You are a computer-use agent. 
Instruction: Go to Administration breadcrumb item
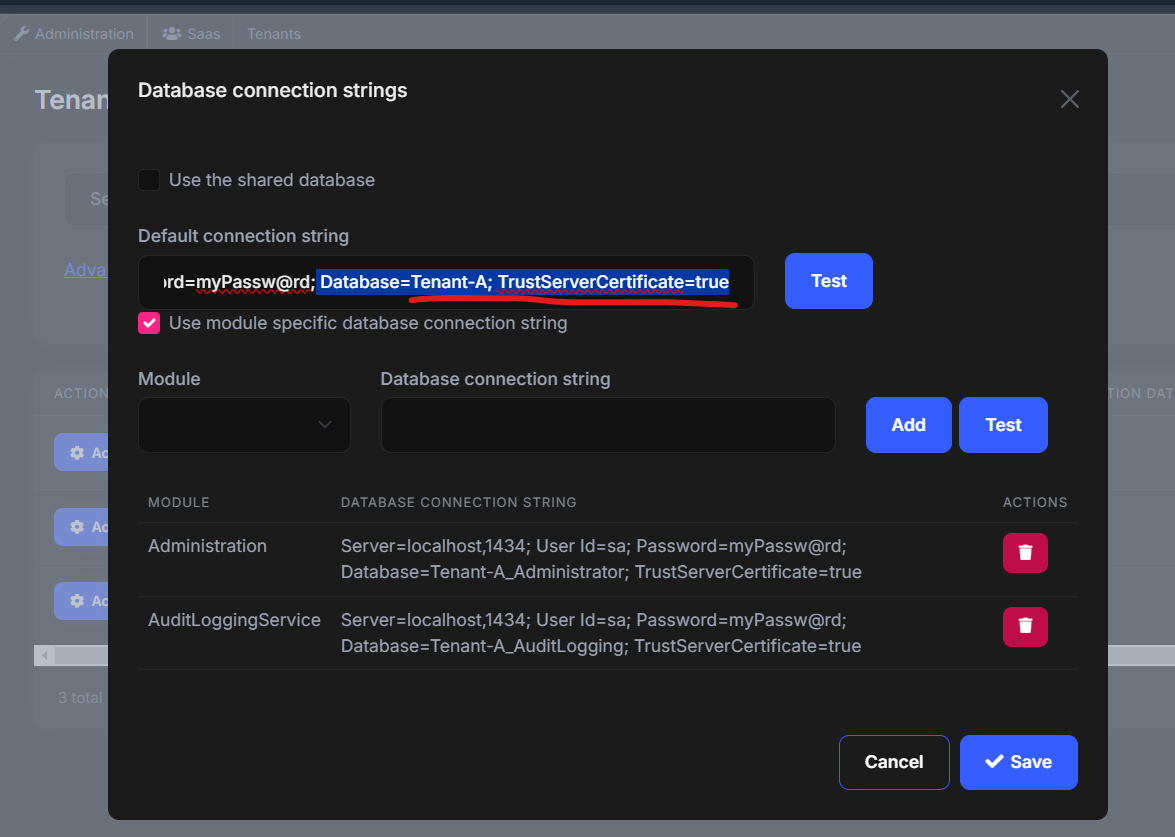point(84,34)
|---|
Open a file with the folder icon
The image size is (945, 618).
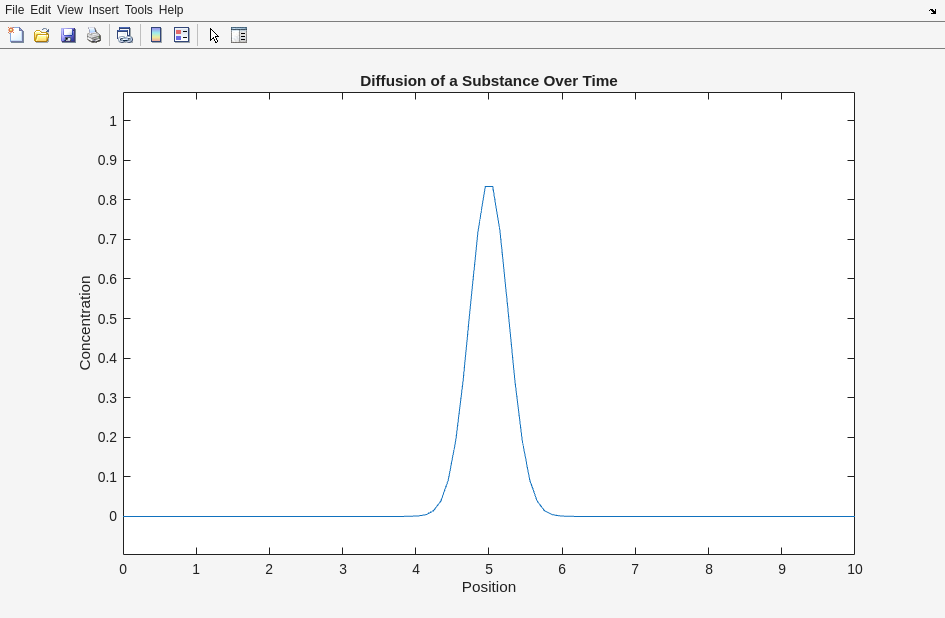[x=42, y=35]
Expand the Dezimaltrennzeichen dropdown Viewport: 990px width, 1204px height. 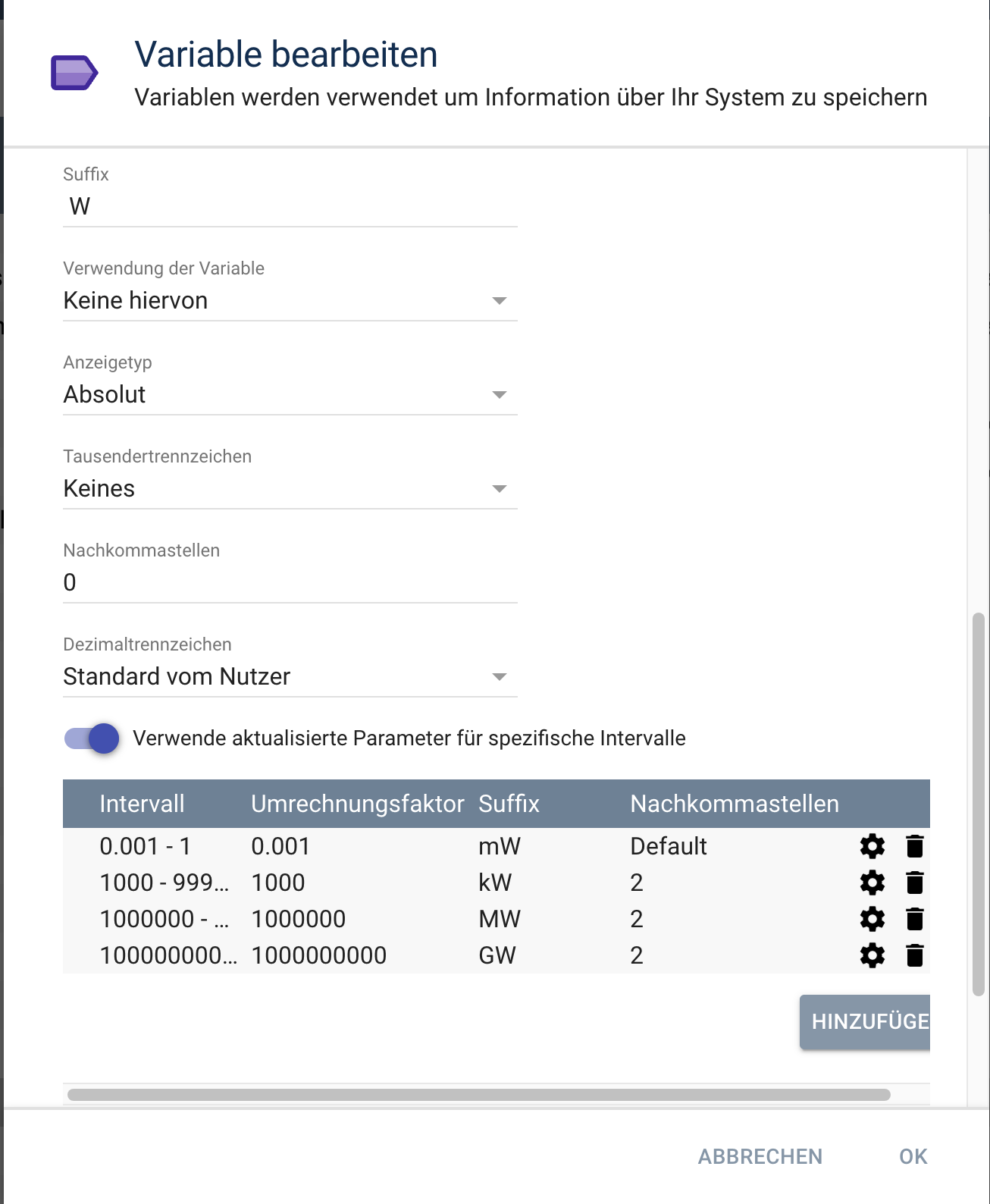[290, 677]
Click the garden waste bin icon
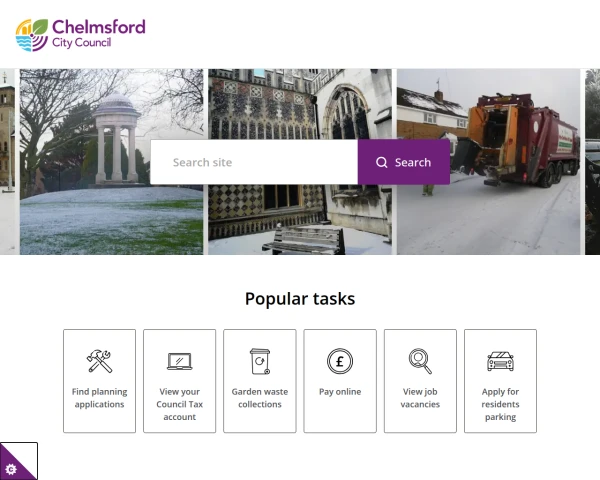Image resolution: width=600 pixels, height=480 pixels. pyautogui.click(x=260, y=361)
|---|
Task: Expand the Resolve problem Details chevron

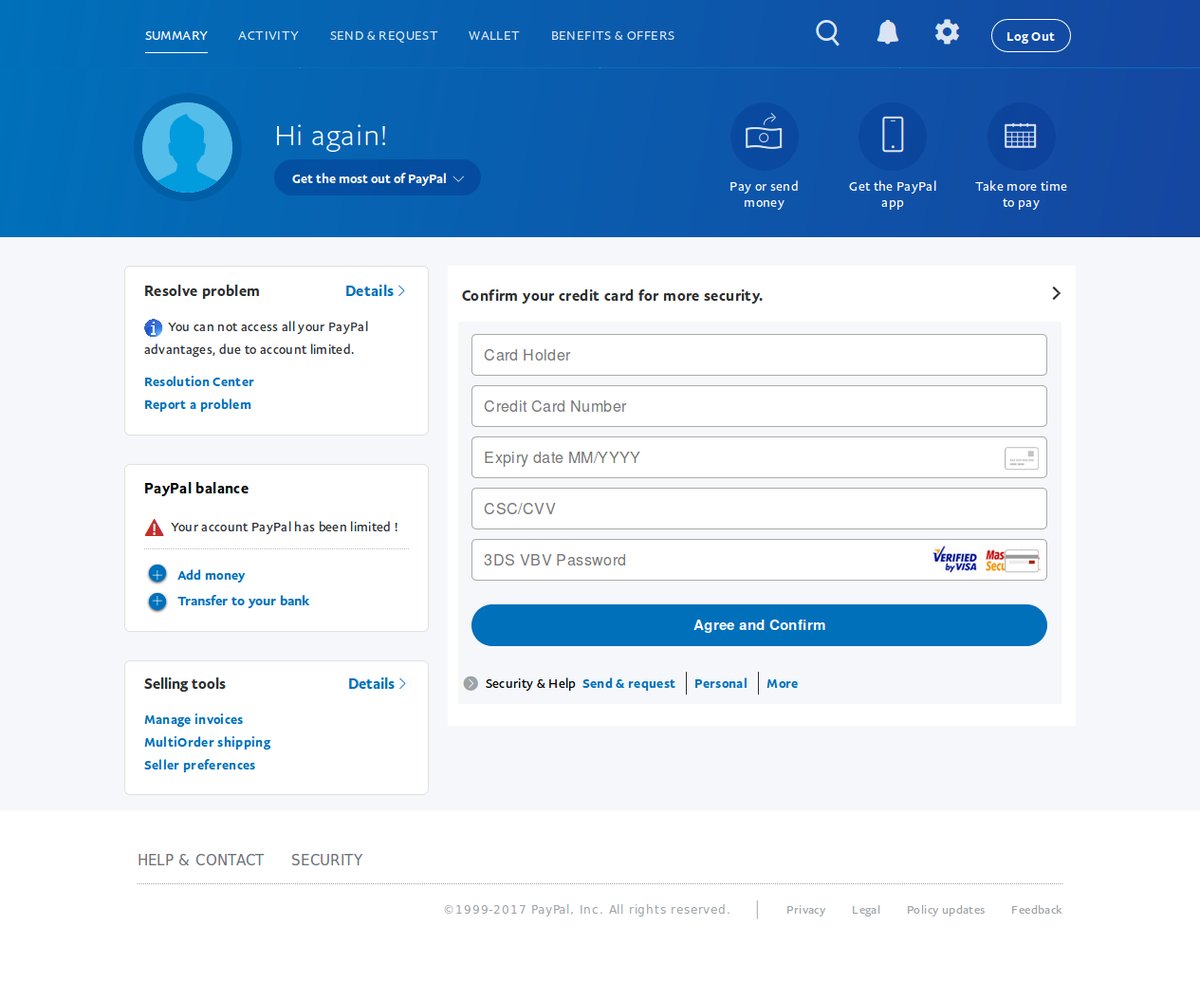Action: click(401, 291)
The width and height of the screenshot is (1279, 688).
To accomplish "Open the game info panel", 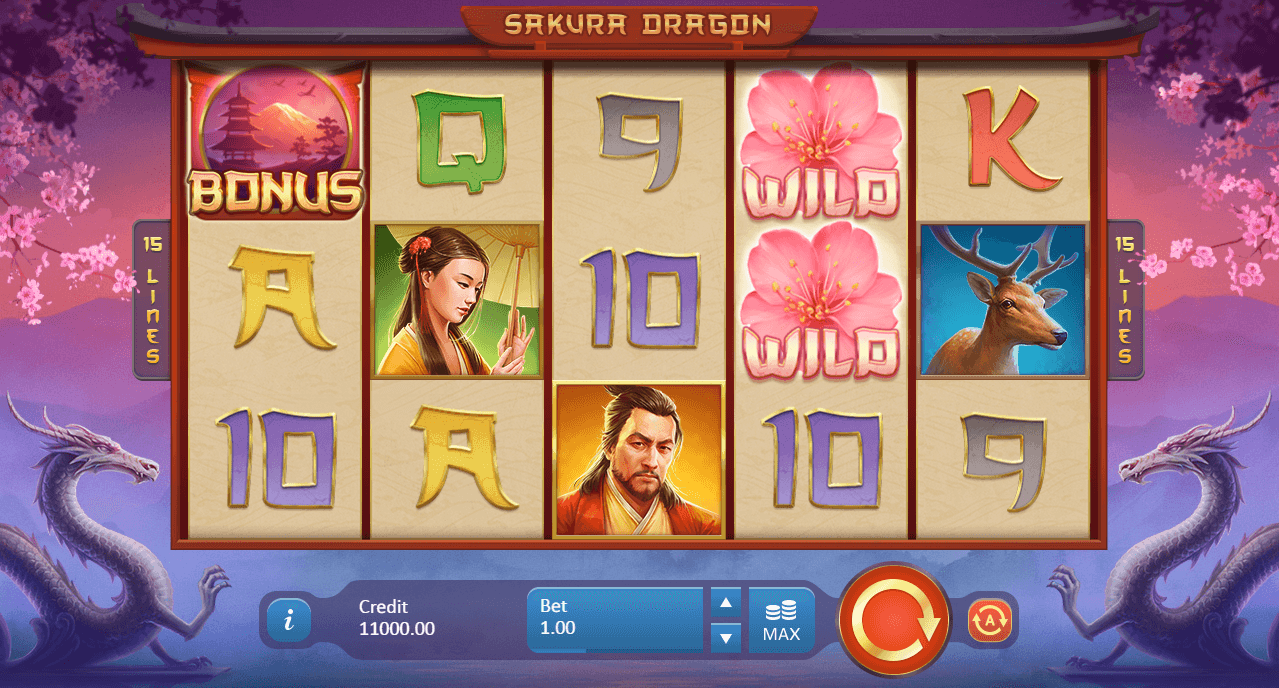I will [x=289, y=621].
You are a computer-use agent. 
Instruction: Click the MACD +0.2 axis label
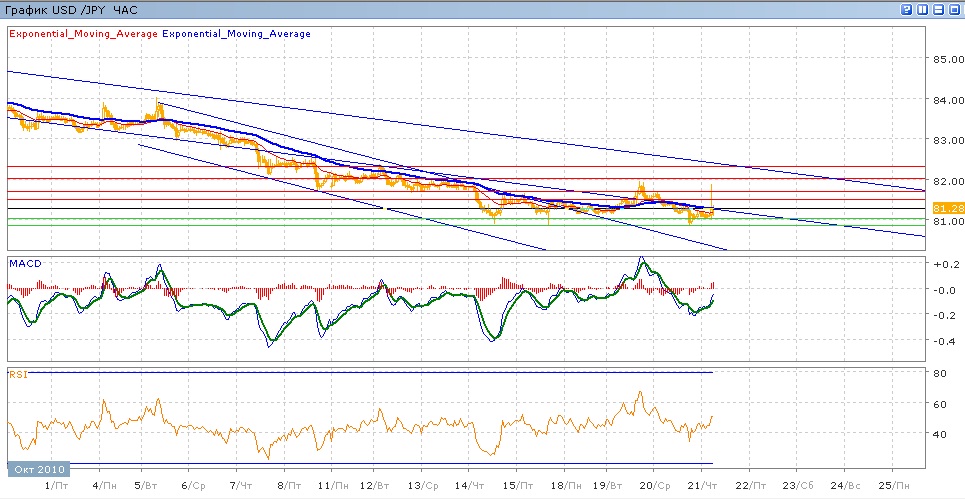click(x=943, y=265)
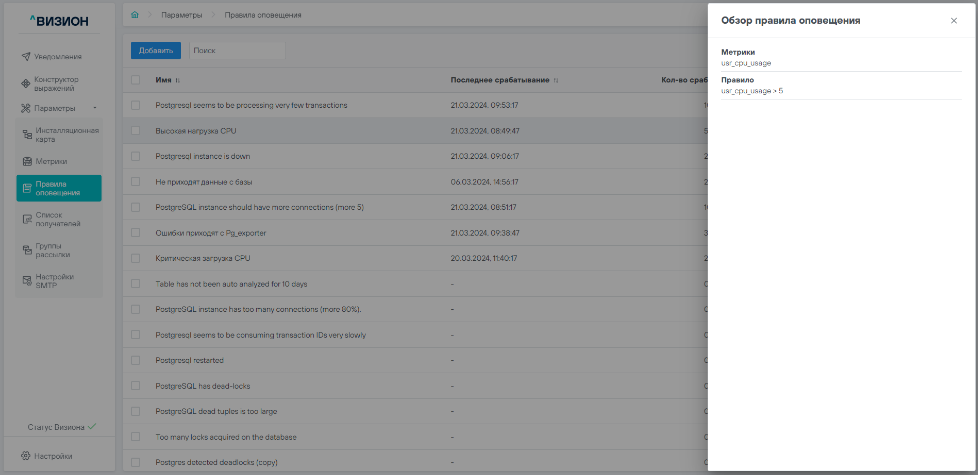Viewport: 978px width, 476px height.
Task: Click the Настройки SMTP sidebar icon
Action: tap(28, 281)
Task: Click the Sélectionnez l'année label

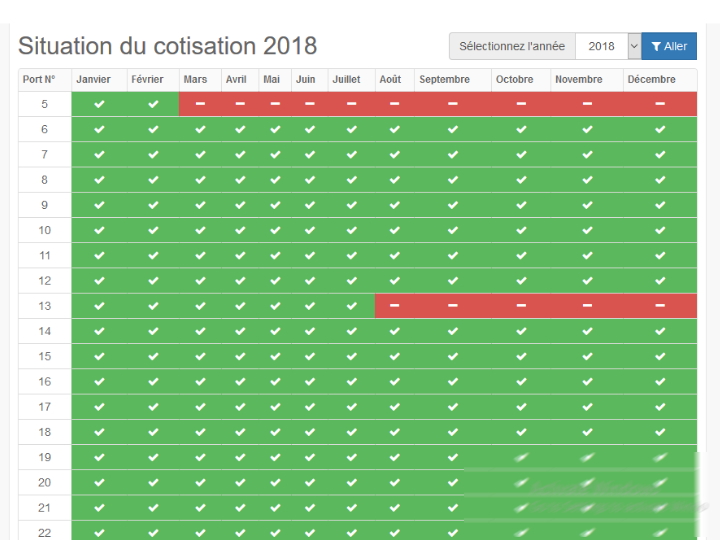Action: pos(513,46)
|---|
List every line of the data that contains the string "label".

Instruction: Click the MACD +0.2 axis label
Task: Click the Sélectionnez l'année label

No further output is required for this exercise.